◆ **Extracted data**:
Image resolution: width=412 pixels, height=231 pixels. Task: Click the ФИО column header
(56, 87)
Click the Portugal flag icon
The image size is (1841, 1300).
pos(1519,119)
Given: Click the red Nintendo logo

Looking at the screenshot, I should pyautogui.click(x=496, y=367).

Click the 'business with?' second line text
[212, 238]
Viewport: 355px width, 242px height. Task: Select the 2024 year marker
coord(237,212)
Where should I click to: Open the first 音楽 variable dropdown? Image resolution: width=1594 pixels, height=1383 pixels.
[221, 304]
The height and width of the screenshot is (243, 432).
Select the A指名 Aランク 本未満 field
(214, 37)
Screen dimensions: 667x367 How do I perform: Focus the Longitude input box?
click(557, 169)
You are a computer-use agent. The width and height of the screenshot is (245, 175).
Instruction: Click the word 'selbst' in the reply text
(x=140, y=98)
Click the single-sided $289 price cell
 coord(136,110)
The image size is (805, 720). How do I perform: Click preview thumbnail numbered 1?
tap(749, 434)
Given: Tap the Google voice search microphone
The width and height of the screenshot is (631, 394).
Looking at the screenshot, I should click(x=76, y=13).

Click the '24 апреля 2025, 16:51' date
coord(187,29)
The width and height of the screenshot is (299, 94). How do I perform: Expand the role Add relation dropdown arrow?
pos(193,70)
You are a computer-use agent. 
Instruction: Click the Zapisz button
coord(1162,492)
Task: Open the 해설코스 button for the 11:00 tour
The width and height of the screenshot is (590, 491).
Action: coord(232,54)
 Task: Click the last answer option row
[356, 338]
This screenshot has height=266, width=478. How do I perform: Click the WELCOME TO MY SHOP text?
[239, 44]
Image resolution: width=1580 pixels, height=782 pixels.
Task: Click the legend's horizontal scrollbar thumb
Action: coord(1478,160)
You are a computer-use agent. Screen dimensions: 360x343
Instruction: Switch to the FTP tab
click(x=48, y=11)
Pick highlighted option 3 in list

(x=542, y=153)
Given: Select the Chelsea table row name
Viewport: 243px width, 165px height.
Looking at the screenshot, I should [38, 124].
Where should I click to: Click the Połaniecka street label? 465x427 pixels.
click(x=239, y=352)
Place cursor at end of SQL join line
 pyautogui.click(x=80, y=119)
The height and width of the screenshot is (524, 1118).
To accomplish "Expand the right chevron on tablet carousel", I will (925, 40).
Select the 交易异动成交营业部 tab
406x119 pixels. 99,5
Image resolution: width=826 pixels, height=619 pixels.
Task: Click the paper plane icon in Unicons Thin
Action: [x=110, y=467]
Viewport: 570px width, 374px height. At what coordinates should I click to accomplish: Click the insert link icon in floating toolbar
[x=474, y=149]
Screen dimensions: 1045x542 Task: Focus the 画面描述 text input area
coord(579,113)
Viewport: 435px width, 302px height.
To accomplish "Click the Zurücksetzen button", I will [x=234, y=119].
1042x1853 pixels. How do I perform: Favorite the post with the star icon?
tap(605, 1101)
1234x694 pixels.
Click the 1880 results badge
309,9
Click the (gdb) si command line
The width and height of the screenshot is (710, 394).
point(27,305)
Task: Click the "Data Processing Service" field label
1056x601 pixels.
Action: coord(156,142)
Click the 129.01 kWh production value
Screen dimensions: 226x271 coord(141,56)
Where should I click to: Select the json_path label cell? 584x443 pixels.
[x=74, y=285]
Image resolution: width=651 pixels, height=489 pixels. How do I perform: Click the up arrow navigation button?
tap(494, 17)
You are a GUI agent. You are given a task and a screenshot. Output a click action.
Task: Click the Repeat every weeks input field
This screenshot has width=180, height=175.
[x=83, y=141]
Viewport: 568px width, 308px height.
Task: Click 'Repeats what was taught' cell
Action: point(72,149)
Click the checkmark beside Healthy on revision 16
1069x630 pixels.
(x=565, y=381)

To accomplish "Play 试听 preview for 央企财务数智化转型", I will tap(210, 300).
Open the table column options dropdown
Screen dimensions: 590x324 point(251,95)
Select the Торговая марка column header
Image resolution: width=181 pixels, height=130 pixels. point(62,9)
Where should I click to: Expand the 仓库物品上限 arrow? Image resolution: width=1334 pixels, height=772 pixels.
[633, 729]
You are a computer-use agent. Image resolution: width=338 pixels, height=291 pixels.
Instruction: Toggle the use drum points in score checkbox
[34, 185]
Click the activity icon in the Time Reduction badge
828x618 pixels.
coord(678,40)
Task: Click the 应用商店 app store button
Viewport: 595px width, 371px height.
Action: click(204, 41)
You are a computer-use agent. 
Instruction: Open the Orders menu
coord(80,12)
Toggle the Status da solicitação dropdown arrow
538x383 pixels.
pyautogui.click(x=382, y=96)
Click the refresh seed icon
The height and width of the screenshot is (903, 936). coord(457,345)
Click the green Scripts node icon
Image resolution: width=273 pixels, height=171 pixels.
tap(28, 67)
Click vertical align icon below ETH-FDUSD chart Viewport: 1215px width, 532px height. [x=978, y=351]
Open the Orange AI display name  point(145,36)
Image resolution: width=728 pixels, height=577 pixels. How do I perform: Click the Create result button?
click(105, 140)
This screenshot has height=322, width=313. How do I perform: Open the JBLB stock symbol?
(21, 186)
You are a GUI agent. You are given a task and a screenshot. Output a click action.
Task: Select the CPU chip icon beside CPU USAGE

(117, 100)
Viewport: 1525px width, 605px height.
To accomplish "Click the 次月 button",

◆ **Assignment**: Write out every record above, word for word.

◆ **Task result**:
Image resolution: width=412 pixels, height=231 pixels. Task: Click the ФИО column header
(56, 87)
Click the Portugal flag icon
The image size is (1841, 1300).
pos(1519,119)
Given: Click the red Nintendo logo

Looking at the screenshot, I should pyautogui.click(x=496, y=367).

Click the 'business with?' second line text
[212, 238]
Viewport: 355px width, 242px height. Task: Select the 2024 year marker
coord(237,212)
Where should I click to: Open the first 音楽 variable dropdown? Image resolution: width=1594 pixels, height=1383 pixels.
[221, 304]
The height and width of the screenshot is (243, 432).
Select the A指名 Aランク 本未満 field
(214, 37)
Screen dimensions: 667x367 How do I perform: Focus the Longitude input box?
click(557, 169)
You are a computer-use agent. The width and height of the screenshot is (245, 175).
Instruction: Click the word 'selbst' in the reply text
(x=140, y=98)
Click the single-sided $289 price cell
 coord(136,110)
The image size is (805, 720). How do I perform: Click preview thumbnail numbered 1?
tap(749, 434)
Given: Tap the Google voice search microphone
The width and height of the screenshot is (631, 394).
Looking at the screenshot, I should click(x=76, y=13).

Click the '24 апреля 2025, 16:51' date
coord(187,29)
The width and height of the screenshot is (299, 94). How do I perform: Expand the role Add relation dropdown arrow?
pos(193,70)
You are a computer-use agent. 
Instruction: Click the Zapisz button
coord(1162,492)
Task: Open the 해설코스 button for the 11:00 tour
The width and height of the screenshot is (590, 491).
Action: coord(232,54)
 Task: Click the last answer option row
[356, 338]
This screenshot has height=266, width=478. How do I perform: Click the WELCOME TO MY SHOP text?
[239, 44]
Image resolution: width=1580 pixels, height=782 pixels.
Task: Click the legend's horizontal scrollbar thumb
Action: coord(1478,160)
You are a computer-use agent. Screen dimensions: 360x343
Instruction: Switch to the FTP tab
click(x=48, y=11)
Pick highlighted option 3 in list

(x=542, y=153)
Given: Select the Chelsea table row name
Viewport: 243px width, 165px height.
Looking at the screenshot, I should [38, 124].
Where should I click to: Click the Połaniecka street label? 465x427 pixels.
click(x=239, y=352)
Place cursor at end of SQL join line
 pyautogui.click(x=80, y=119)
The height and width of the screenshot is (524, 1118).
To accomplish "Expand the right chevron on tablet carousel", I will (925, 40).
Select the 交易异动成交营业部 tab
406x119 pixels. 99,5
Image resolution: width=826 pixels, height=619 pixels.
Task: Click the paper plane icon in Unicons Thin
Action: [x=110, y=467]
Viewport: 570px width, 374px height. At what coordinates should I click to accomplish: Click the insert link icon in floating toolbar
[x=474, y=149]
Screen dimensions: 1045x542 Task: Focus the 画面描述 text input area
coord(579,113)
Viewport: 435px width, 302px height.
To accomplish "Click the Zurücksetzen button", I will [x=234, y=119].
1042x1853 pixels. How do I perform: Favorite the post with the star icon?
tap(605, 1101)
1234x694 pixels.
Click the 1880 results badge
309,9
Click the (gdb) si command line
The width and height of the screenshot is (710, 394).
point(27,305)
Task: Click the "Data Processing Service" field label
1056x601 pixels.
Action: coord(156,142)
Click the 129.01 kWh production value
Screen dimensions: 226x271 coord(141,56)
Where should I click to: Select the json_path label cell? 584x443 pixels.
[x=74, y=285]
Image resolution: width=651 pixels, height=489 pixels. How do I perform: Click the up arrow navigation button?
tap(494, 17)
You are a GUI agent. You are given a task and a screenshot. Output a click action.
Task: Click the Repeat every weeks input field
This screenshot has width=180, height=175.
[x=83, y=141]
Viewport: 568px width, 308px height.
Task: Click 'Repeats what was taught' cell
Action: point(72,149)
Click the checkmark beside Healthy on revision 16
1069x630 pixels.
(x=565, y=381)

To accomplish "Play 试听 preview for 央企财务数智化转型", I will tap(210, 300).
Open the table column options dropdown
Screen dimensions: 590x324 point(251,95)
Select the Торговая марка column header
Image resolution: width=181 pixels, height=130 pixels. point(62,9)
Where should I click to: Expand the 仓库物品上限 arrow? Image resolution: width=1334 pixels, height=772 pixels.
[633, 729]
You are a computer-use agent. Image resolution: width=338 pixels, height=291 pixels.
Instruction: Toggle the use drum points in score checkbox
[34, 185]
Click the activity icon in the Time Reduction badge
828x618 pixels.
coord(678,40)
Task: Click the 应用商店 app store button
Viewport: 595px width, 371px height.
Action: click(204, 41)
You are a computer-use agent. 
Instruction: Open the Orders menu
coord(80,12)
Toggle the Status da solicitação dropdown arrow
538x383 pixels.
pyautogui.click(x=382, y=96)
Click the refresh seed icon
The height and width of the screenshot is (903, 936). coord(457,345)
Click the green Scripts node icon
Image resolution: width=273 pixels, height=171 pixels.
tap(28, 67)
Click vertical align icon below ETH-FDUSD chart Viewport: 1215px width, 532px height. [x=978, y=351]
Open the Orange AI display name  point(145,36)
Image resolution: width=728 pixels, height=577 pixels. How do I perform: Click the Create result button?
click(105, 140)
This screenshot has height=322, width=313. How do I perform: Open the JBLB stock symbol?
(21, 186)
You are a GUI agent. You are given a task and a screenshot. Output a click action.
Task: Select the CPU chip icon beside CPU USAGE

(117, 100)
Viewport: 1525px width, 605px height.
To accomplish "Click the 次月 button",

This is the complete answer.